Looking to gain more energy to start the New Year off strong? In addition to getting enough sleep and exercising regularly, as young women we also need to focus on our nutrition to fight fatigue and thrive in this coming year. Follow these tips to find the energy that you’ve been seeking:
Regularly plan your meals and snacks. Don’t skip meals and don’t forget to eat. With tough work schedules it can be easy to make eating a last priority, but this only leads to low energy and overeating at a later time. Instead, plan out your day trying to include at least three different food groups for meals and two food groups for snacks. If you know you’ll be in a hurry in the morning, shop for on-the-go breakfast items such as greek-yogurt with a banana, toast with a hard-boiled egg or even overnight-oats. Also, even if you’re busy at work, take an intentional break for lunch. Invest time into fueling your body to best complete the day’s task.
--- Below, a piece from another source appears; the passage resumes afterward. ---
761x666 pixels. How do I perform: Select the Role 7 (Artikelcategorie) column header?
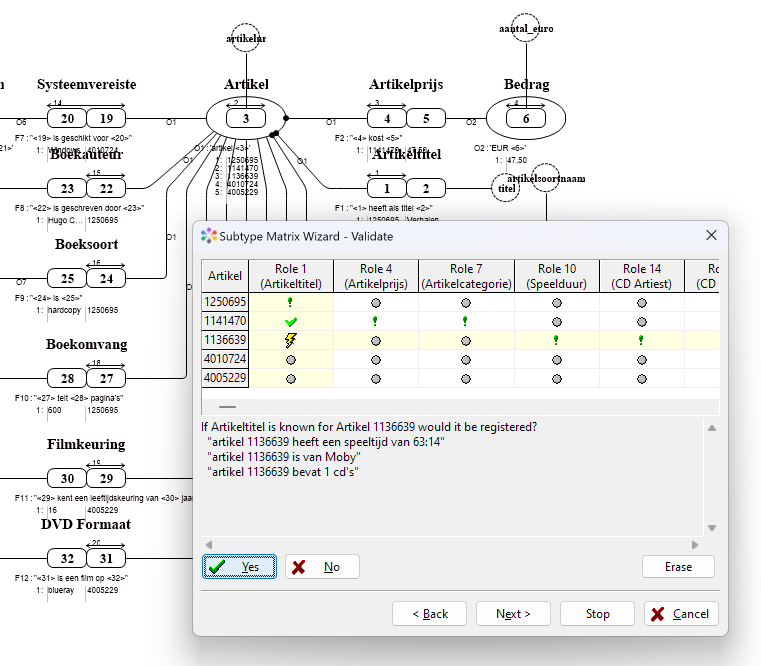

Choose complex carbohydrates. While carbohydrates have previously picked up a bad reputation, they’re actually an essential part of our diet to provide energy we need. As opposed to proteins and lipids, carbohydrates are complex sugars that break down to provide our greatest source of immediate energy. When we choose to eat food containing complex carbohydrates, such as whole grains and seeds, the digestion process takes longer, preventing spikes and rapid falls in energy levels. Grains and select seeds (such as chia seeds) specifically provide the essential B-vitamins that serve as cofactors in the energy production cycle. Especially if you are physically active, find ways to fit in whole grains throughout your day, both before and after your workout to give you that extra energy that you need. Choosing brown rice and whole wheat bread instead of their white counterparts, will keep you fuller longer and give you energy that lasts longer.
Get enough iron. Know what foods in your diet provide your body with iron and if it is not sufficient then supplement as needed. Iron-deficiency anemia is one of the most prevalent deficiencies world-wide. Since iron is needed in energy production and for proper red blood cell development, iron deficiency leads to great fatigue can pose serious problems. Healthy young women need 15-18 mg per day to maintain their iron stores. Meats are the easiest food sources to get iron, so if you are vegetarian, make sure to find iron-rich plant sources such as dark leafy greens. Always eat iron plant-sources with vitamin C to increase absorption.
Skip the simple sweets. Sugars, whether hiding in bakery products and sweet sauces or added to coffee and tea may give you quick energy, but it won’t last long. When you’re craving something sweet, go for some natural sweetness mixed with a fat or protein, such as sliced apple with almond butter or dried fruit (without added sugar) and raw nuts. The fat and protein will help to curb the quick sugar absorption preventing later energy lows.
Drink caffeine-containing coffee or tea, in moderation. If you need a little pick-me up, tea and coffee may suit your needs but stay away from sugary drinks that boast their caffeine content. Different teas have different levels of caffeine; white tea containing the least, then green, and finally black tea with the most. A cup of tea has less caffeine than coffee. Although opinions differ regarding caffeine consumption and everyone reacts differently, generally try to limit consumption to two cups per day and at most up to four cups daily. Know your own limits to prevent the over-consumption caffeine jitters, and remember that with caffeine consumption additional fluids are needed to stay hydrated.
Eating for the purpose of having energy changes our mindset for why we choose the foods that we do. We put time into the things that are important to us, so why not also invest in the foods that fight sluggishness and help us reach our goals? For 2014, choose eating as your ally to provide the energy you need to meet your New Year’s resolutions.